_EXERCISE BRIEF_.
Reproduce the following data line for line, with no changes.

_SUPPLIED MATERIAL_.
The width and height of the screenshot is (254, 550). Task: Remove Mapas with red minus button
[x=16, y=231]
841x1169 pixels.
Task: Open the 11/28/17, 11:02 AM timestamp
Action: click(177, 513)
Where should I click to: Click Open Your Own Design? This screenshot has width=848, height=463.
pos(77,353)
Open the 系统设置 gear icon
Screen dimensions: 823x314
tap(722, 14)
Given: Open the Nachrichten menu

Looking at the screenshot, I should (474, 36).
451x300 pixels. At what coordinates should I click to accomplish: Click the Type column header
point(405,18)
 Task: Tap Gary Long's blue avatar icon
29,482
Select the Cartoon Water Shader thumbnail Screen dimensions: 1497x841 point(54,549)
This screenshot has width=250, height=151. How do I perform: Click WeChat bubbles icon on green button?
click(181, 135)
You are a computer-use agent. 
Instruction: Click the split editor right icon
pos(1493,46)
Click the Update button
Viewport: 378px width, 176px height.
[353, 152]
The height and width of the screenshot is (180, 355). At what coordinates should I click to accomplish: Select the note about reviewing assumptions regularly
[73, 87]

_EXERCISE SOLUTION_.
The width and height of the screenshot is (254, 550). Task: Remove Mapas with red minus button
[x=16, y=231]
841x1169 pixels.
Task: Open the 11/28/17, 11:02 AM timestamp
Action: click(177, 513)
Where should I click to: Click Open Your Own Design? This screenshot has width=848, height=463.
pos(77,353)
Open the 系统设置 gear icon
Screen dimensions: 823x314
tap(722, 14)
Given: Open the Nachrichten menu

Looking at the screenshot, I should (474, 36).
451x300 pixels. At what coordinates should I click to accomplish: Click the Type column header
point(405,18)
 Task: Tap Gary Long's blue avatar icon
29,482
Select the Cartoon Water Shader thumbnail Screen dimensions: 1497x841 point(54,549)
This screenshot has width=250, height=151. How do I perform: Click WeChat bubbles icon on green button?
click(181, 135)
You are a computer-use agent. 
Instruction: Click the split editor right icon
pos(1493,46)
Click the Update button
Viewport: 378px width, 176px height.
[353, 152]
The height and width of the screenshot is (180, 355). At what coordinates should I click to accomplish: Select the note about reviewing assumptions regularly
[73, 87]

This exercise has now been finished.